▶ Problem to solve: Copy out the data below. Keep every word as it is.

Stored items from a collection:
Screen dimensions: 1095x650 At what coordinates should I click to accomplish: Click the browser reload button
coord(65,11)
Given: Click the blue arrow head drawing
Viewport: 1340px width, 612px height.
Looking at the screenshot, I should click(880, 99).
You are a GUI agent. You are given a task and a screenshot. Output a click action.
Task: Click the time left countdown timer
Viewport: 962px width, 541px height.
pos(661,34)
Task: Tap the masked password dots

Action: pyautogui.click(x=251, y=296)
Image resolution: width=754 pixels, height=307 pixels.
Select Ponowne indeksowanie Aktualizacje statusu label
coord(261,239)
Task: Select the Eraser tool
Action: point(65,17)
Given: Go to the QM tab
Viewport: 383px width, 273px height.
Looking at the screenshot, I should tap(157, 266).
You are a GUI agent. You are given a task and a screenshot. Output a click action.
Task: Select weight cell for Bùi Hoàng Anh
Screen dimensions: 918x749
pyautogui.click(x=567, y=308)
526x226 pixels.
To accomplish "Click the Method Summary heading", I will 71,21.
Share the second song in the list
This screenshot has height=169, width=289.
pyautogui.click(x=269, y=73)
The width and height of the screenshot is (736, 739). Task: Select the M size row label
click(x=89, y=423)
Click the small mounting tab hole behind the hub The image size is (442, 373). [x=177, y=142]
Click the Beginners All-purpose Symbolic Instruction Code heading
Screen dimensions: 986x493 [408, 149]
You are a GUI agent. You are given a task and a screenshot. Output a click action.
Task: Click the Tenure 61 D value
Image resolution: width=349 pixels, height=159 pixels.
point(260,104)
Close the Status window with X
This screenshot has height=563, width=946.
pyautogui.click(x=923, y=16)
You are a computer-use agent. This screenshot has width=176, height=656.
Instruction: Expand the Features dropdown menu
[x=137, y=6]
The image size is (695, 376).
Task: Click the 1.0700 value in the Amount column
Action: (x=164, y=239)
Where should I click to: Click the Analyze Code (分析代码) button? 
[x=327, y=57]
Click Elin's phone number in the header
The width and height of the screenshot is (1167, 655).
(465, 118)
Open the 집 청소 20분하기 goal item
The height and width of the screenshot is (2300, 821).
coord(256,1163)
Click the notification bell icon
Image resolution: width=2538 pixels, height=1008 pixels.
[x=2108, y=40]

▶ Solution to this problem:
Screen dimensions: 1095x650 At what coordinates should I click to accomplish: Click the browser reload button
coord(65,11)
Given: Click the blue arrow head drawing
Viewport: 1340px width, 612px height.
Looking at the screenshot, I should click(880, 99).
You are a GUI agent. You are given a task and a screenshot. Output a click action.
Task: Click the time left countdown timer
Viewport: 962px width, 541px height.
pos(661,34)
Task: Tap the masked password dots

Action: pyautogui.click(x=251, y=296)
Image resolution: width=754 pixels, height=307 pixels.
Select Ponowne indeksowanie Aktualizacje statusu label
coord(261,239)
Task: Select the Eraser tool
Action: point(65,17)
Given: Go to the QM tab
Viewport: 383px width, 273px height.
Looking at the screenshot, I should tap(157, 266).
You are a GUI agent. You are given a task and a screenshot. Output a click action.
Task: Select weight cell for Bùi Hoàng Anh
Screen dimensions: 918x749
pyautogui.click(x=567, y=308)
526x226 pixels.
To accomplish "Click the Method Summary heading", I will 71,21.
Share the second song in the list
This screenshot has height=169, width=289.
pyautogui.click(x=269, y=73)
The width and height of the screenshot is (736, 739). Task: Select the M size row label
click(x=89, y=423)
Click the small mounting tab hole behind the hub The image size is (442, 373). [x=177, y=142]
Click the Beginners All-purpose Symbolic Instruction Code heading
Screen dimensions: 986x493 [408, 149]
You are a GUI agent. You are given a task and a screenshot. Output a click action.
Task: Click the Tenure 61 D value
Image resolution: width=349 pixels, height=159 pixels.
point(260,104)
Close the Status window with X
This screenshot has height=563, width=946.
pyautogui.click(x=923, y=16)
You are a computer-use agent. This screenshot has width=176, height=656.
Instruction: Expand the Features dropdown menu
[x=137, y=6]
The image size is (695, 376).
Task: Click the 1.0700 value in the Amount column
Action: (x=164, y=239)
Where should I click to: Click the Analyze Code (分析代码) button? 
[x=327, y=57]
Click Elin's phone number in the header
The width and height of the screenshot is (1167, 655).
(465, 118)
Open the 집 청소 20분하기 goal item
The height and width of the screenshot is (2300, 821).
coord(256,1163)
Click the notification bell icon
Image resolution: width=2538 pixels, height=1008 pixels.
[x=2108, y=40]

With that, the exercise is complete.